Objective | Retype every line of the listing below word for word, leaving out the pictures.

Listing taken from a collection:
⁂

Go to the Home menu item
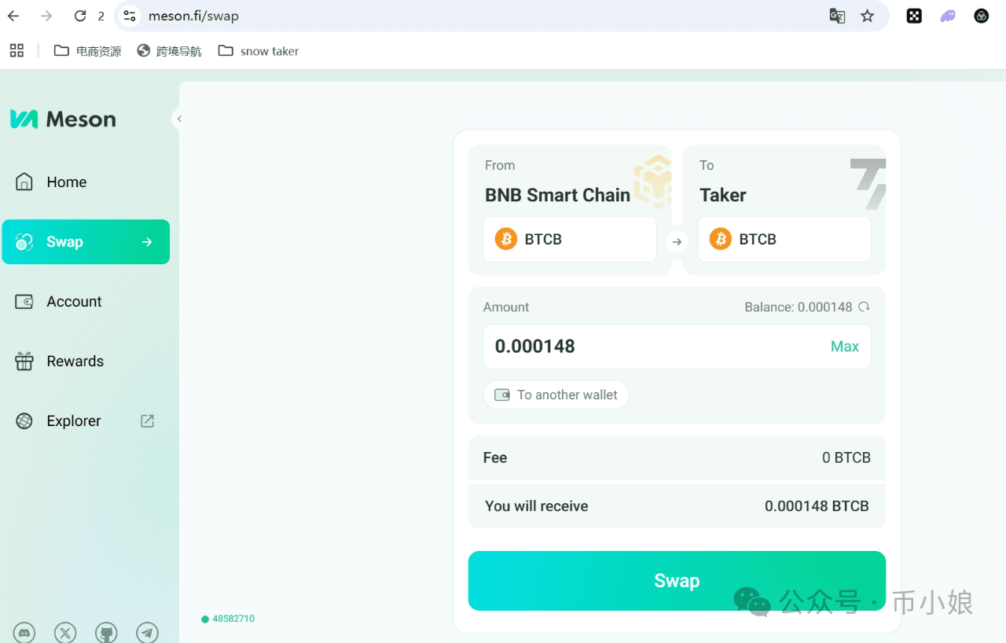The image size is (1006, 643). [67, 182]
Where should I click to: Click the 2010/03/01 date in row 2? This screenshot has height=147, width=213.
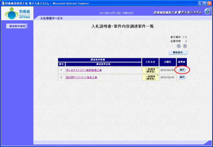pos(168,77)
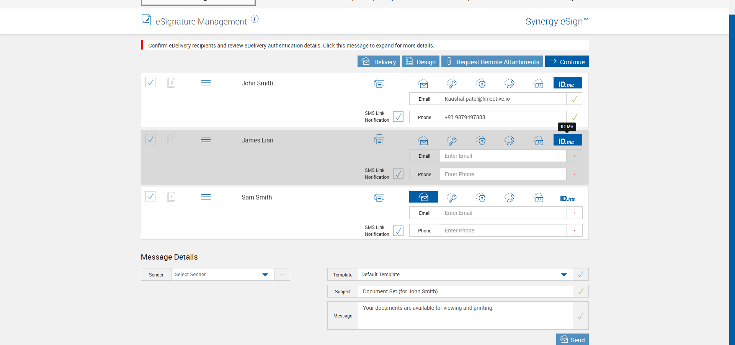Select email envelope authentication for John Smith

click(423, 83)
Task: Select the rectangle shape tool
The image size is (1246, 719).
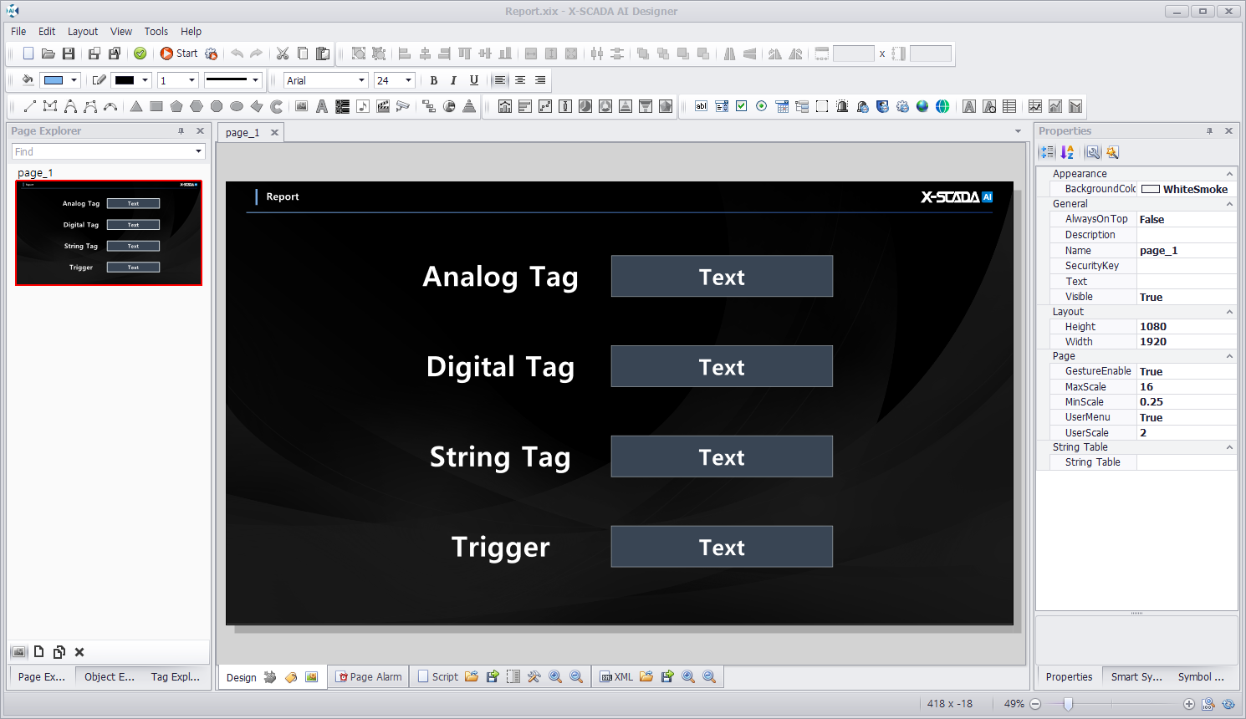Action: coord(156,106)
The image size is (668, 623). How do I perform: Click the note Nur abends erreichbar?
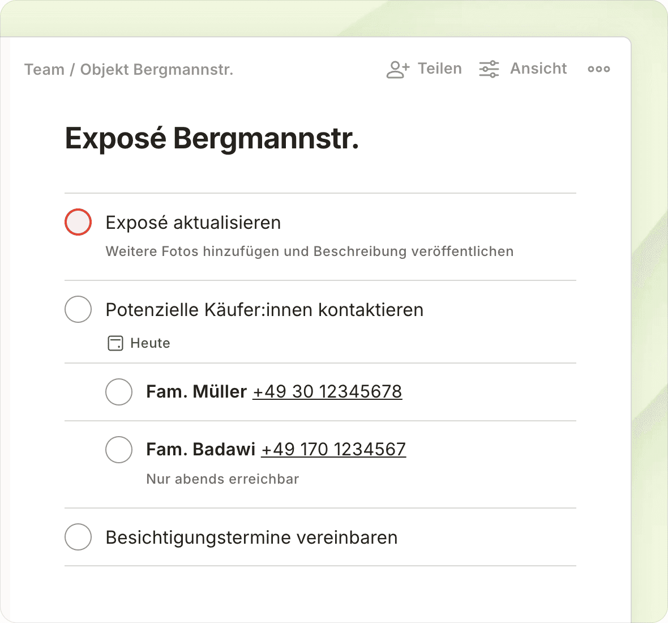222,479
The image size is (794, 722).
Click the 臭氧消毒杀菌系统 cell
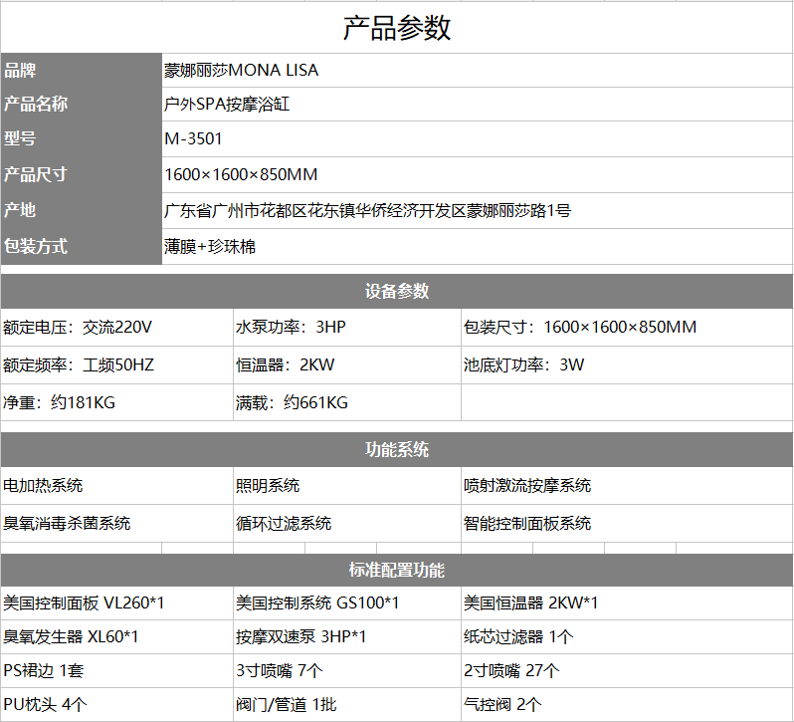click(67, 523)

⁂

Result for this exercise |
Go to the Home menu item
The image size is (1006, 643). [67, 182]
Where should I click to: Click the 2010/03/01 date in row 2? This screenshot has height=147, width=213.
pos(168,77)
Select email envelope authentication for John Smith

click(423, 83)
Task: Select the rectangle shape tool
The image size is (1246, 719).
Action: coord(156,106)
The image size is (668, 623). How do I perform: Click the note Nur abends erreichbar?
222,479
The image size is (794, 722).
Click the 臭氧消毒杀菌系统 cell
click(67, 523)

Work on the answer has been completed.